A Morte Que Ninguém Viu

No dia em que comecei a morrer eu ainda procurava por muitas coisas. Buscava dias melhores, oportunidades, chances e felicidade. Acabei desistindo de cada uma delas e apenas esperei. Não me importava com as horas, pois elas perderam completamente o sentido. Via o mundo passar e percebi que em tudo havia um ritmo, uma melodia, um tempo. Os homens sempre passaram rápido, na maioria das vezes vestidos para o escritório, e não me viam. Em alguns dias o silêncio era maior, e, se prestasse atenção, podia ouvir as folhas secas estalando embaixo dos passos rápidos na calçada. Nestes tempos de silêncio tudo parecia parar para respirar. E quem sabe era isto mesmo, como alguém que diminui o ritmo e senta ao longo da estrada, olha tudo enquanto traga o máximo de ar para dentro dos pulmões até eles estarem bem cheios, depois começa a esvaziá-los devagar, de olhos fechados.
          Eu não era o mais feliz dos homens, mas talvez um dos mais sábios. Quem me viu pensou que não poderia haver sabedoria em mim, claro. Estive a margem do que é considerado civilizado por quase toda a minha vida. Quase, por que também, como muitos, tive um lar, onde também havia uma família. Mas perdi tudo. Considero-me sábio não por estar nesta situação medonha, mas sábio justamente por concluir que minha vida valia a pena quando existiam pessoas que me amavam.

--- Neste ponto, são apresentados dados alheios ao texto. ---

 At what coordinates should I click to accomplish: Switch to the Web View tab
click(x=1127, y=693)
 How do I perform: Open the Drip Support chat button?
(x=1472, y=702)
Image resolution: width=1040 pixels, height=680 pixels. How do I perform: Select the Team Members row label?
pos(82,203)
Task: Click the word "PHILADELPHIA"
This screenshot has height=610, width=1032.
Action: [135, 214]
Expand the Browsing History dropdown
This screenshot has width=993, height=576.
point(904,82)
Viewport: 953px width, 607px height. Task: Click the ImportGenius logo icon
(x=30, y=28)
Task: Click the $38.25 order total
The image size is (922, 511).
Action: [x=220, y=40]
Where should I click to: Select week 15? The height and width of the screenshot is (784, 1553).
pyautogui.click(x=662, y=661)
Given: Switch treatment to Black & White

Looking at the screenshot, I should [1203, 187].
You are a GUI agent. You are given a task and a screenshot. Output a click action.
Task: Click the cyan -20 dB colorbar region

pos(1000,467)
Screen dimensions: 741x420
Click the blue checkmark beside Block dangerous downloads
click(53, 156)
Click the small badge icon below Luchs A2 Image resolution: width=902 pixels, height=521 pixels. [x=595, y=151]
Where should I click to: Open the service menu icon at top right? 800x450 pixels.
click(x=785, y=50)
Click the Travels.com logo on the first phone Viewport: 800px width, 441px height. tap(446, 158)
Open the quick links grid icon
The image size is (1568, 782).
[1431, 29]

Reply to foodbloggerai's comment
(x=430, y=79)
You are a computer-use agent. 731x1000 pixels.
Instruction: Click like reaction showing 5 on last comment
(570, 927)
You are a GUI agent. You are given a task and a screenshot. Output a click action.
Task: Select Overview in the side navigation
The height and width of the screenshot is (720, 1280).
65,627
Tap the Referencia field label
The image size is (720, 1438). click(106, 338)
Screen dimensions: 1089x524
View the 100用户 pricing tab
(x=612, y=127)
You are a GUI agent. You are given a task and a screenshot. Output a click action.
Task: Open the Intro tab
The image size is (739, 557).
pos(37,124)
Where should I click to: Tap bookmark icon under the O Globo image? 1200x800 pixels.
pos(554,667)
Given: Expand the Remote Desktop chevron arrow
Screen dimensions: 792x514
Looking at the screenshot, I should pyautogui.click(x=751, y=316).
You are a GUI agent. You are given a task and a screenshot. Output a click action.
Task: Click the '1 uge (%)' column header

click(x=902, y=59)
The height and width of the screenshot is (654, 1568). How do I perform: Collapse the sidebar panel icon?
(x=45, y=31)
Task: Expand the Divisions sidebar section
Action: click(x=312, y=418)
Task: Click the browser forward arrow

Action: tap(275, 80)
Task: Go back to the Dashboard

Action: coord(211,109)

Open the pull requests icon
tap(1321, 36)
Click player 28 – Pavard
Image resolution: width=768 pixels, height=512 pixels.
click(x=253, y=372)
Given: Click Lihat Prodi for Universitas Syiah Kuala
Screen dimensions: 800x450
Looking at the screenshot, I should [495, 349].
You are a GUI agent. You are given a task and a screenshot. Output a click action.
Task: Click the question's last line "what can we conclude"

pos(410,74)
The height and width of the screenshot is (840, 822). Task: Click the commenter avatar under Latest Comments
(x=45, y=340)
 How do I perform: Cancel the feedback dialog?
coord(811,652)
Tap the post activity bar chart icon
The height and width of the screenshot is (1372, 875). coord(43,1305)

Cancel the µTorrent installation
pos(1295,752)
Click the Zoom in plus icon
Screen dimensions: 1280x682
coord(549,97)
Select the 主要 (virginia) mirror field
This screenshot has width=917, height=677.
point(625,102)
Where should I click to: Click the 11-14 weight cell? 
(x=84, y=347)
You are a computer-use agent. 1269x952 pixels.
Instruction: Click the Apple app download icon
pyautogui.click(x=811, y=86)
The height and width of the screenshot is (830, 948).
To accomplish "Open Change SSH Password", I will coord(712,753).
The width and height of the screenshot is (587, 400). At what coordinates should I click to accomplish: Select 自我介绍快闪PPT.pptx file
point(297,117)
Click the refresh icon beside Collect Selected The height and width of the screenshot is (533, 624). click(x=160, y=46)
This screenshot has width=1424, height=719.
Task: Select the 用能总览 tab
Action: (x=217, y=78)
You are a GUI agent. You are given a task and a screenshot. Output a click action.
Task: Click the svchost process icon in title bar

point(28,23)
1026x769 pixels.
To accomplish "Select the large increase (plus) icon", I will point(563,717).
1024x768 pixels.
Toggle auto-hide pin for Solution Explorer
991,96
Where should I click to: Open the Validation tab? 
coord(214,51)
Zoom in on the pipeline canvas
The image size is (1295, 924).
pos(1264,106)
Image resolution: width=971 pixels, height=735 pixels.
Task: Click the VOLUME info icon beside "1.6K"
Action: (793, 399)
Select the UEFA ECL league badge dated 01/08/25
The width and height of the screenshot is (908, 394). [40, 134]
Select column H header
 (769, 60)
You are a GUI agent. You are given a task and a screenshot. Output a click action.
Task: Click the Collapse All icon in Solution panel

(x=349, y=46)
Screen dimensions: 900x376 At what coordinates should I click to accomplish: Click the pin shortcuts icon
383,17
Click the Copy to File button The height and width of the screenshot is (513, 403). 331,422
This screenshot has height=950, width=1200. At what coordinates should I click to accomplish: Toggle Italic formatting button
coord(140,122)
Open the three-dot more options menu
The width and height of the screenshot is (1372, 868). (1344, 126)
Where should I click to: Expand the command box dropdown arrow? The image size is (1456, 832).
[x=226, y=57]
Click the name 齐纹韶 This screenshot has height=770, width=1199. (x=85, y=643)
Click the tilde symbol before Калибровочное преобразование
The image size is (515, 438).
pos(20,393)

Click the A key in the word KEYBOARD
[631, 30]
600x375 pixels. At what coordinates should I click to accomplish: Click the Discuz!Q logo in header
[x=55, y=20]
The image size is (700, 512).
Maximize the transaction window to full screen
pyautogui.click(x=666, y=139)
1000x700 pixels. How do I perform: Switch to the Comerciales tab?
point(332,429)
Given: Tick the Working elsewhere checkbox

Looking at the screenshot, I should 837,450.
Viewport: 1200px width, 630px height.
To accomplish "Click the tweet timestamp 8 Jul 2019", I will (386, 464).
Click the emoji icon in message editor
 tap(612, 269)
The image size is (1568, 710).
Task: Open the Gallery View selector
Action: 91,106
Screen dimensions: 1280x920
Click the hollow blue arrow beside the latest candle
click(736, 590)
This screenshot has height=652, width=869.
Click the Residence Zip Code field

          Encontrei um refúgio aqui, em uma cama concreto que jamais esquenta. Aprendi a conviver com isso, mas agora não preciso de mais nada. Nem do mundo necessito mais. Senti muito frio desde quando as luzes da rua se acenderam instantes atrás. Ouvi, há pouco, um dos homens que passavam dizer que este era o pior inverno dos últimos anos e que estava ansioso por chegar em casa, assim como eu. E ele estava certo, por que neste inverno houve um momento que o frio começou a diminuir e eu soube o que era. Minha mente vagou pela rua onde durmo. Perto da esquina olhou na direção do meu corpo, e o que viu? Viu uma sombra imóvel contra um muro, não mais uma vida. Viu uma figura deitada na calçada, coberta por jornais, mas agora o vapor da respiração tinha sumido. O ritmo do mundo e das coisas diminuiu aos poucos, e, quem sabe, com sorte, eu morri.